Another favorite memory is from about ten or twelve years ago, I guess. My parents had gone out for the day, probably to have some alone time away from their surly teenage daughter, and I had the house to myself. It was a rainy day, probably at the end of August or beginning of September, so the house was darker than normal. I remember turning on one of my burned Halloween CDs at full blast and dancing around the house to "Thriller" and "Somebody's Watching Me" and "Ghostbusters." Then it got _really_ dark out and started thundering. I settled down at Mom's computer (because OF COURSE that's what you do during a thunderstorm!) and started searching for virtual haunted houses online. (Which are sadly lacking now. You can't find more than a handful of sites anymore.) So I spent the rest of the afternoon escaping from virtual monsters and ghosts.

I'm sure I have even more memories than this that are worth mentioning, but I'm drawing a blank at the moment. Time for some coffee!


----------



## kprimm (Apr 3, 2009)

So many good ones for sure, but I will share one special one here. I was about Ten years old and my parents had bought a couple Gorilla masks (don't remember why) but me and my younger brother made our selves into Planet Of The Apes Warriors and my cousin was an Alien. We had a blast that year and got so many compliments and pictures taken of us with the costumes on. My dad took us all over the city and I had two pillow cases filled to the top with Halloween treasure. Just one of those magical memories from childhood.


----------



## mariposa0283 (Aug 15, 2012)

just being able to decorate my own house how i wanted to last year is good enough for me. then of course theres the kids, one little girl in particular went into sensory overload and just had to look at everything and make it go off so she could ooh and aah at it. it was so stinking cute.. and the first tot of the night was a baby, about a year old, give or take a couple months... dressed up as dorothy. she was SO CUTE! 

halloween memories from when i was a kid, carving pumpkins, trick or treating with my brothers and mostly my last trip out toting when i was 12 (was grounded for halloween when i was 13 and by the time i was 14 i was "too old for that nonsense"  ), going around with my best friend dressed up as a punk rocker in my denim skirt and jacket and a spikey black wig on. i loved that costume. too bad i lost my sense of creativity, i cant come up with a decent costume idea anymore if my life depended on it.


----------



## Atomic Mystery Monster (Jul 29, 2003)

I grew up in a rural area and only trick or treated in one neighborhood...but what a neighborhood it was! As it was out in the country, the neighborhood was spread out over a large distance, featuring many spots that were surrounded by dark woods and fields. As you can imagine, that made things extra creepy, as was the time a neighbor who had a great sound system played a spooky sound effects tape through it on Halloween. What we kids didn't realize was that she left her windows upon so the sound could travel outside, so we were terrified when we heard wolves howling when we walked by a large hill on the way to her house (especially since a coyote had been sighted around the neighborhood before).

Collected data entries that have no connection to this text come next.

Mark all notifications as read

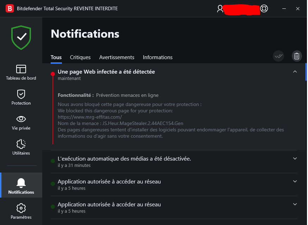point(278,56)
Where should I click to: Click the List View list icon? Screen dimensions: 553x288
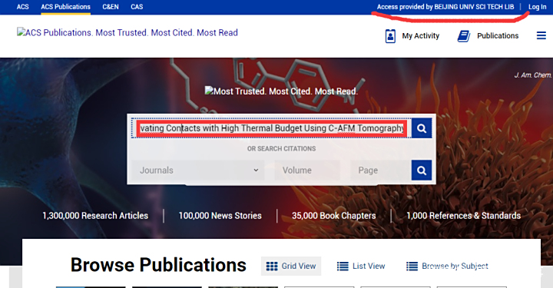[x=343, y=266]

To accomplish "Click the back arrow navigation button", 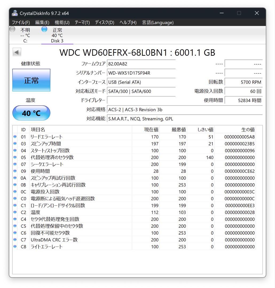I will 17,52.
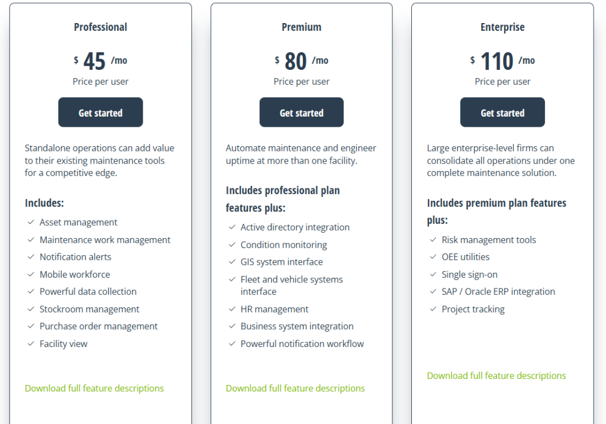This screenshot has width=606, height=424.
Task: Open Premium plan's full feature descriptions link
Action: click(295, 388)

For many years, one of my neighbors would set up one of those large, light-up pumpkins on a chair on his roof. He claimed that it was a magic pumpkin that a witch dropped off on his roof every Halloween. Every year, my fellow trick-or-treaters and I would try to get him to see it, but it always vanished from sight whenever he came outside. We always knew in the back of our minds that he was just using a light switch to turn it off, but it was still fun. I can still remember how disappointed everyone was on the Halloween when the pumpkin wasn't up (because he had gotten too old to get up on the roof anymore).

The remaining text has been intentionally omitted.